Dès que je pense à la solidarité internationale, je me souviens de Nausicaa (1971), la fiction documentaire d’Agnès Varda qui se focalise sur les réfugiées politiques grec.ques après l’instauration de la dictature militaire des colonels en Grèce. Le film s’achève par les mots d’un écrivain, journaliste et militant grec exilé en France, Périclès Korovessis; il s’agit d’une petite déclaration politique, faite d’une manière brechtienne, en regardant directement à la camera; il dit que:

«Le fascisme en Grèce il faut le combattre en détruisant les mécanismes qui instaurent le fascisme en Europe;
c’est la seule aide à laquelle nous croyons nous les grec.ques;
c’est la seule aide à laquelle nous croyons nous les grec.ques;
c’est la seule aide à laquelle nous croyons nous les grec.ques.
Tout le reste, la littérature d’exil, l’héroïsme d’exportation, la solidarité internationale, tout le reste c’est du cinéma.»

La logique tient encore et toujours. A cet égard, la solidarité avec les femmes iraniennes contre le hijab obligatoire doit être intrinsèquement corrélée avec la solidarité avec les femmes musulmanes en Europe contre l’islamophobie.

Pour la droite iranienne, la réponse à la question de la solidarité est simple: solliciter le support des Etats occidentaux pour serrer le poing contre le régime islamique, augmenter la pression des sanctions, rompre les relations diplomatiques, fermer les ambassades d’Iran aux pays occidentaux, et ainsi de suite. Mais, la gauche en principe est contre toutes les initiatives et les activités qui, en poussant le pays un peu plus dans l’isolement, s’inscrivent dans une logique interventionniste.

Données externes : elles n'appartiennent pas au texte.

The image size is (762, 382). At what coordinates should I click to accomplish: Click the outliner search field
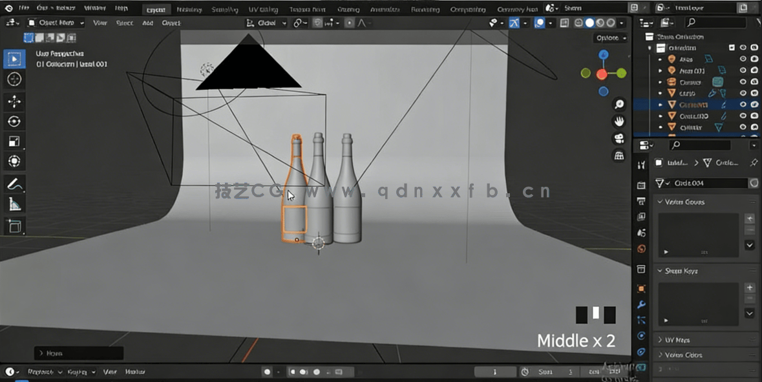pos(717,21)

Dans ces dernières semaines, il y a eu des tentatives de créer les blocs internationaux de la solidarité et de l’action; mais là aussi il y a certains obstacles. Avant tout, les entités internationales, quelles que soient leurs natures, tendent à prioriser systématiquement la question internationale aux questions nationales et locales. Au nom des nécessités politiques au niveau international, le Komintern a laissé les communistes iraniens à leur sort tragique dans les années 1920. Un épisode similaire a eu lieu après la révolution de 1979 dans les années 1980, lorsque le caractère présupposé anti-impérialiste du régime islamique s’est avéré être une excuse pour ignorer la «suppression» des femmes, des communistes, des minorités nationales, etc. Aujourd’hui c’est mieux qu’hier, mais la problématique de l’incommensurabilité de l’oppression interne et étrangère existe toujours.
En ce qui concerne les iranien.nes de la diaspora, ils se sont politisés et mobilisés de façon inédite; mais, il y a deux types d’organisation en correspondance avec ces deux modalités du mouvement que j’ai mentionné. C’est aussi le cas à Paris.

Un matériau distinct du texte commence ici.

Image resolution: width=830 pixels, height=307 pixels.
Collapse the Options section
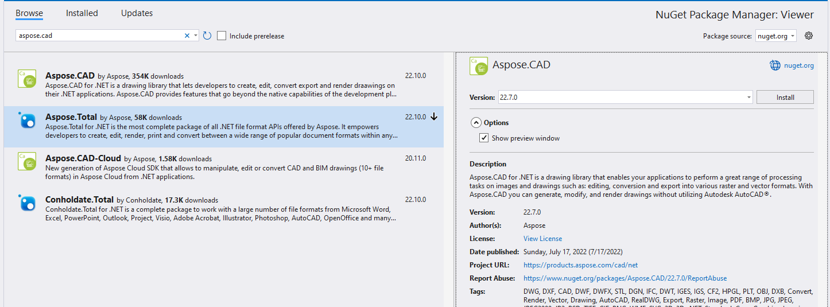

Chaque semaine, il y a des rassemblements de soutien aux manifestant.es en Iran presque dans toutes les villes européennes, mais avec des contenus et des messages différents. Faites attention, si vous entriez dans un rassemblement et qu’il y avait de nombreux drapeaux avec le symbole du lion et du soleil, vous seriez probablement en marche aux côtés des royalistes. (Entretien publié le 9 novembre 2022 sur le site du Groupe d’études transglobales)

Amir Kianpour est doctorant en philosophie à l’Université de Paris 8 (LLCP). Il travaille sur l’hétérogénéité du temps historique et le capitalisme contemporain. Il a également une formation en sociologie. Il a traduit certains essais et livres de l’anglais et du français en farsi, dans les domaines de la théorie critique, du marxisme et des études théâtrales.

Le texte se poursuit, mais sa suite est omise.